Study finds Americans listen to more and more dark, moody music (Playlist!)

Screenshot from PSY's video Gangnam Style

Screenshot from PSY's video for the song "Gangnam Style," a song that's written in the key of B minor.

This week, Scientific American reported on a study by two psychologists that looked at Billboard's top 40 songs over the last 50 years and found that more and more of the music we're listening to is written in minor keys.

What does that mean? I don't want to get too technical, but it's the difference between a song like
"Woolly Bully" — which is fast, upbeat and happy and definitely in a major key — and The Rolling Stone's "Paint It Black." It's in a minor key, E minor, specifically. There's the same upbeat tempo, but it sounds brooding, menacing. Take a listen to some of those songs with our Spotify playlist:

Today, songs like "Paint It Black" are more common.
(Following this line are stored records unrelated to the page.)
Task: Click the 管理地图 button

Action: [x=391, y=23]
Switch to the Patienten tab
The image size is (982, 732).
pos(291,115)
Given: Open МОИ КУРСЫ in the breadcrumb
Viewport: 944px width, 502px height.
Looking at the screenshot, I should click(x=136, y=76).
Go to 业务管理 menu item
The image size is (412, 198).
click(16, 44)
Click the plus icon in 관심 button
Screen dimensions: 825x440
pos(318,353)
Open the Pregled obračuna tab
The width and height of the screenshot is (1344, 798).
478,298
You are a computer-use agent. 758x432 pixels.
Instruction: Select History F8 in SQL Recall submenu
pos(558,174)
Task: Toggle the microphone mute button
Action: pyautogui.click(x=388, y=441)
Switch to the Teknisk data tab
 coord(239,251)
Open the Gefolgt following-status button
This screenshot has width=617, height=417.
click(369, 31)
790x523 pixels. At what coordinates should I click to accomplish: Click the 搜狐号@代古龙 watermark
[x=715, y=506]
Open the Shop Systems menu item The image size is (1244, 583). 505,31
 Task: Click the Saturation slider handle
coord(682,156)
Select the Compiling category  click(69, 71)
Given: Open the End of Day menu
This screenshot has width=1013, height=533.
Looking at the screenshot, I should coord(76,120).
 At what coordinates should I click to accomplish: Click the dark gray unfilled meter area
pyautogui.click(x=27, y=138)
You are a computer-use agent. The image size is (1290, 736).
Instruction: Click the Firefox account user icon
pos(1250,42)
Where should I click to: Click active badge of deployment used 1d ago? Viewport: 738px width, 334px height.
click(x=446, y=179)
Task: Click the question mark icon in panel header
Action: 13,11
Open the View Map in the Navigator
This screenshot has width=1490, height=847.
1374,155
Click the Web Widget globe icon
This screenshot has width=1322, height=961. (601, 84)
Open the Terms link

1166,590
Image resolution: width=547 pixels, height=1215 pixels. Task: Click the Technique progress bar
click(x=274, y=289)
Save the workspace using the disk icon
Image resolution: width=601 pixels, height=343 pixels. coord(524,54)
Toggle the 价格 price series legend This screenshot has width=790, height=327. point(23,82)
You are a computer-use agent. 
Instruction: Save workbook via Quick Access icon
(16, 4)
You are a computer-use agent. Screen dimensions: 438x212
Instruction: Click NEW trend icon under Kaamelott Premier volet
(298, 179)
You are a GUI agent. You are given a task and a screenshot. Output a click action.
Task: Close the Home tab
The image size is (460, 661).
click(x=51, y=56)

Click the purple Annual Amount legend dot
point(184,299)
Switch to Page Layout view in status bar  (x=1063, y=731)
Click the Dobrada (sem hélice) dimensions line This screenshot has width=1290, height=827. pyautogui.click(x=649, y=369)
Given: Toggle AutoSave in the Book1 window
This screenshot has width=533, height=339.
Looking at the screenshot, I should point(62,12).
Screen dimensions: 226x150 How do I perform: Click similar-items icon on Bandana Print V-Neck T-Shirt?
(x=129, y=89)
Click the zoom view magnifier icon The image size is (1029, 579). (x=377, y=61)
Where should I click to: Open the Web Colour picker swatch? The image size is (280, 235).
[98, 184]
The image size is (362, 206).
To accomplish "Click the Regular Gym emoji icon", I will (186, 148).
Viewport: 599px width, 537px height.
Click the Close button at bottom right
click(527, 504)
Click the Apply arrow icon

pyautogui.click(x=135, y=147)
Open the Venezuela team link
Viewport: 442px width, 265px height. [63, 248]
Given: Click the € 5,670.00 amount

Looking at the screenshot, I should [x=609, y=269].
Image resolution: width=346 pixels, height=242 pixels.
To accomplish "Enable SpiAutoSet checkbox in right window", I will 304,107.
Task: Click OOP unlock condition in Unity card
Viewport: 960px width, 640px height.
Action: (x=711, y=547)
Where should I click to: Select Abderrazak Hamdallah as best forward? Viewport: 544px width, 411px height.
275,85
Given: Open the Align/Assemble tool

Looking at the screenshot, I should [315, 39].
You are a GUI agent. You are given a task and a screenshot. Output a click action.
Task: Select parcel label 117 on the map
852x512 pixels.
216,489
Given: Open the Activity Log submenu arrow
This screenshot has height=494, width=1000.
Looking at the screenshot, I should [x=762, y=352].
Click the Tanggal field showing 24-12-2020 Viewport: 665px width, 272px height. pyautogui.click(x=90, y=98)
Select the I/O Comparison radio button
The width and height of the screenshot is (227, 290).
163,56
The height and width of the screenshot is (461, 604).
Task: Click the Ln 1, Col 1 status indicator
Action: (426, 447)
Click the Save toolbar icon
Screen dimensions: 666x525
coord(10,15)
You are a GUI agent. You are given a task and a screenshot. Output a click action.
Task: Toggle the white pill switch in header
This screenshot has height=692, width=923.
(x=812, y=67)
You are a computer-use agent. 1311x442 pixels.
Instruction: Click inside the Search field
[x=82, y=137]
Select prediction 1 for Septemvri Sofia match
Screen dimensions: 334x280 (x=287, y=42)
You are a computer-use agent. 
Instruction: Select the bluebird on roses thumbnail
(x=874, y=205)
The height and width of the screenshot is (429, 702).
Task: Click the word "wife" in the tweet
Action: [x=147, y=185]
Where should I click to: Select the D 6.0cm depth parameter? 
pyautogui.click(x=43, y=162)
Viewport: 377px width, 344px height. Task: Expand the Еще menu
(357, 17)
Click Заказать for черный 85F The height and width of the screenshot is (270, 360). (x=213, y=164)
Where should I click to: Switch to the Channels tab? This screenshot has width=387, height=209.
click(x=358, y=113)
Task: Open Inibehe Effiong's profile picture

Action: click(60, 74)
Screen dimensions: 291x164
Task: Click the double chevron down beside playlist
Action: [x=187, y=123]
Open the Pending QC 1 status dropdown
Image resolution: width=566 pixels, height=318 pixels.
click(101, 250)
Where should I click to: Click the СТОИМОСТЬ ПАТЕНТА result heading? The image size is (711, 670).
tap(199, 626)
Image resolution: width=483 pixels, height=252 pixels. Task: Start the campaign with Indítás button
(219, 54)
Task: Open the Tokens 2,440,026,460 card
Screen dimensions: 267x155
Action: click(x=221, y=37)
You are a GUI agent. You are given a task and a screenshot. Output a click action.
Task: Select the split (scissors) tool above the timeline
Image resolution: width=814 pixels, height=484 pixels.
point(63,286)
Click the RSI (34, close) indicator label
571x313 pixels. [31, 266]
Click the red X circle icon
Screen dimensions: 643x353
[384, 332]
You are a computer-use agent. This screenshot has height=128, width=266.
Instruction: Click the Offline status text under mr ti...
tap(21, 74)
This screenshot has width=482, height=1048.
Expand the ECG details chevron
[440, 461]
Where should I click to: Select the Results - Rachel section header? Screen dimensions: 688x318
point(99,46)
If you're looking for a contemporary example, think about Adele's "Rolling in the Deep," LMFAO's "Party Rock Anthem." And "Gangnam Style," one song that by now you probably never want to hear again (it's in B minor).

Dr. Glenn Schellenberg, a professor of psychology at University of Toronto, co-authored the study. He said the America's taste gradually transitioned from major to minor — the scale tipped to a preponderance of minor key singles in the mid-1990s. 

His study didn't just look at tempo but at tempo, gender involvement. Obviously we listen to more women now than we did in the '60s. "But in our sample," said Schellenberg, "the highest proportion of female artists was between 1995 to 1999." Maybe if the Spice Girls and Hole reunite, we can break that record.

Though his study doesn't address the reason, Schellenberg speculated Americans listen to more minor key songs because they've grown a taste for more complex music. "I think it's kind of rhetorical in that composers write things that sound less obvious. And people want to consume products that are less obvious and more complicated. And it's kind of a marker of sophistication." 

Schellenberg makes a good point, but I'm not sure it's a sign we're that sophisticated.

Songs from back in the day could be written in major keys, be songs you could dance to, and have really dark themes: "Last Train to Clarksville" was The Monkees' first song, it tells the story of a Vietnam-bound army recruit saying goodbye to his girlfriend. Electric Light Orchestra's "Mr. Blue Sky" is abut loss, and let's not forget "Leader of the Pack" — a teenage tragedy in C Major.

Writing a song like that isn't easy. Maybe we just like getting to the point quicker — or maybe we've lost our taste for nuance.